ASSIGNMENT | Nothing below is to be printed except the lines between the line holding "At what coordinates should I click to accomplish: Pin" and the line holding "Given: Click the red delete icon for 老子", inclusive, each exactly as it appears.
[DATA TO PROCESS — start]
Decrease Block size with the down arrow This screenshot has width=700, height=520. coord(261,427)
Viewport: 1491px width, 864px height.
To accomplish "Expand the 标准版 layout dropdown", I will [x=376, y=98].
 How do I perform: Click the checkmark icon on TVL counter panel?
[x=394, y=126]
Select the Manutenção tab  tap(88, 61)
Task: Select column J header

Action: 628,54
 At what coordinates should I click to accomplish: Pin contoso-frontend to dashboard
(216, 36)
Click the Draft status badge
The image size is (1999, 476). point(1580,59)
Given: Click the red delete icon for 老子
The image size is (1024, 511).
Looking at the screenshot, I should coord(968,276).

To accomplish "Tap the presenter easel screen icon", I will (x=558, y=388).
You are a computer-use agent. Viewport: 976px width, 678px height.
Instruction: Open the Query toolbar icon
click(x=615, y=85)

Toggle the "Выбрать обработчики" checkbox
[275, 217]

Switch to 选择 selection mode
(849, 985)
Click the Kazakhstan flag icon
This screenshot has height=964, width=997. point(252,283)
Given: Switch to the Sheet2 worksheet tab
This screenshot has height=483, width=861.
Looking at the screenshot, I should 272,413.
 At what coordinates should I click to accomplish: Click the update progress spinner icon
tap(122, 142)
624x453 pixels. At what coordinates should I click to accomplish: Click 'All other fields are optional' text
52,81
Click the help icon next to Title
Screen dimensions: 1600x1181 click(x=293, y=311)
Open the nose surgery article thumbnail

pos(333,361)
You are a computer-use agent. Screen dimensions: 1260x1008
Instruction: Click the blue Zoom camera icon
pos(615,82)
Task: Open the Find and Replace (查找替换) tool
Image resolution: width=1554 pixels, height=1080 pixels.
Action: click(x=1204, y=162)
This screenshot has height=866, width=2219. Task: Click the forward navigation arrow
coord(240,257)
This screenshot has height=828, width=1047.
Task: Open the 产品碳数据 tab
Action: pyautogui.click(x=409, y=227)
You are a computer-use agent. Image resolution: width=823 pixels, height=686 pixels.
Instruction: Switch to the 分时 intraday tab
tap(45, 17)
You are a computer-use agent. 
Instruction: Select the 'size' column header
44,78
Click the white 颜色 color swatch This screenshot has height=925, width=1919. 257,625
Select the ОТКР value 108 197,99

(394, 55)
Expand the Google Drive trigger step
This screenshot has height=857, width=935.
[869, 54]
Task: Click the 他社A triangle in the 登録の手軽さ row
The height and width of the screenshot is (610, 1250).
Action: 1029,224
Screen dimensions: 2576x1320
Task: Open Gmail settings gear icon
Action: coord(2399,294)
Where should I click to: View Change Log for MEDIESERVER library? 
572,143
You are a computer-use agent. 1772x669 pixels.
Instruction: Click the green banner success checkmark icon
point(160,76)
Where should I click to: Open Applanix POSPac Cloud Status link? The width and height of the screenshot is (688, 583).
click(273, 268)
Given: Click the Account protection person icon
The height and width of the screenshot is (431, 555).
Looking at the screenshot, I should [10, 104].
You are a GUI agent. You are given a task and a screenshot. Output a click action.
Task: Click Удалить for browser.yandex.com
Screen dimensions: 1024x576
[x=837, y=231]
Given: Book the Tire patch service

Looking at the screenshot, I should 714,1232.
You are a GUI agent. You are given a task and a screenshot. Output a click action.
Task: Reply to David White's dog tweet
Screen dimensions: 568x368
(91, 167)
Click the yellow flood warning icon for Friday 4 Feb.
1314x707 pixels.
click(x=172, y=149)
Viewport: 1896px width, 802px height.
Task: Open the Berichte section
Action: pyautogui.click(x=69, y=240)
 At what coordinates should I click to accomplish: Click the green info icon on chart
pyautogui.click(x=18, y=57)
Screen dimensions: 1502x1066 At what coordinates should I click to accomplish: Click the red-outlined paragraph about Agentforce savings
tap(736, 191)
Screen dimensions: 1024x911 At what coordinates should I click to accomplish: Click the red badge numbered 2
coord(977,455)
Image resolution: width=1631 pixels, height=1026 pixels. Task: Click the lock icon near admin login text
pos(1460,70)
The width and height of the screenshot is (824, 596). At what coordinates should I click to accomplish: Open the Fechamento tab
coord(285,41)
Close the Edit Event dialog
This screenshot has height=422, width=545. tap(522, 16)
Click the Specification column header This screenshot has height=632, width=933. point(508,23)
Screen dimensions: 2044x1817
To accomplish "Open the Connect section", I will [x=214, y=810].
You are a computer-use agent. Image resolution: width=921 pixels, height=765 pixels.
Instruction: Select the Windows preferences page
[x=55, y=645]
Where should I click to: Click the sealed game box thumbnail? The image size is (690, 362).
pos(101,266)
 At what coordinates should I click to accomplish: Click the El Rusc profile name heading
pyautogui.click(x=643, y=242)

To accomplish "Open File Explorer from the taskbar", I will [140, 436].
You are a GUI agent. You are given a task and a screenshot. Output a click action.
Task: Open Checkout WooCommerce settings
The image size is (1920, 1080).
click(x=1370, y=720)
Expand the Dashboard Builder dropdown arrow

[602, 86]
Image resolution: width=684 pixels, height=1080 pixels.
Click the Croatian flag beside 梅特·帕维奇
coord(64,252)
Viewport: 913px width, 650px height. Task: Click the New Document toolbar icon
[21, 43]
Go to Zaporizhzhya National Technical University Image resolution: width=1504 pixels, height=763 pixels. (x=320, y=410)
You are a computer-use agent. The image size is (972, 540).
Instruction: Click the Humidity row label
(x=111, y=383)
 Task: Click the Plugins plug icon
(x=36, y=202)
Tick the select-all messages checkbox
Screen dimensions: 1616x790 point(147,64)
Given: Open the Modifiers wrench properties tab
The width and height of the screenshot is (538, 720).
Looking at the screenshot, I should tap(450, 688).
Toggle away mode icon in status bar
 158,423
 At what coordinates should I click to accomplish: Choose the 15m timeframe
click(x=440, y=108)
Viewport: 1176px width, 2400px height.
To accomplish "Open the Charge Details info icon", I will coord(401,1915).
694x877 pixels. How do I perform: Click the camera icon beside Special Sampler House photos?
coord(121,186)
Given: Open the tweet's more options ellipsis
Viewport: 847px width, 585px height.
[DATA TO PROCESS — finish]
WRITTEN ANSWER |
 At what coordinates should I click to accomplish: Pin contoso-frontend to dashboard
(216, 36)
Click the Draft status badge
The image size is (1999, 476). point(1580,59)
Given: Click the red delete icon for 老子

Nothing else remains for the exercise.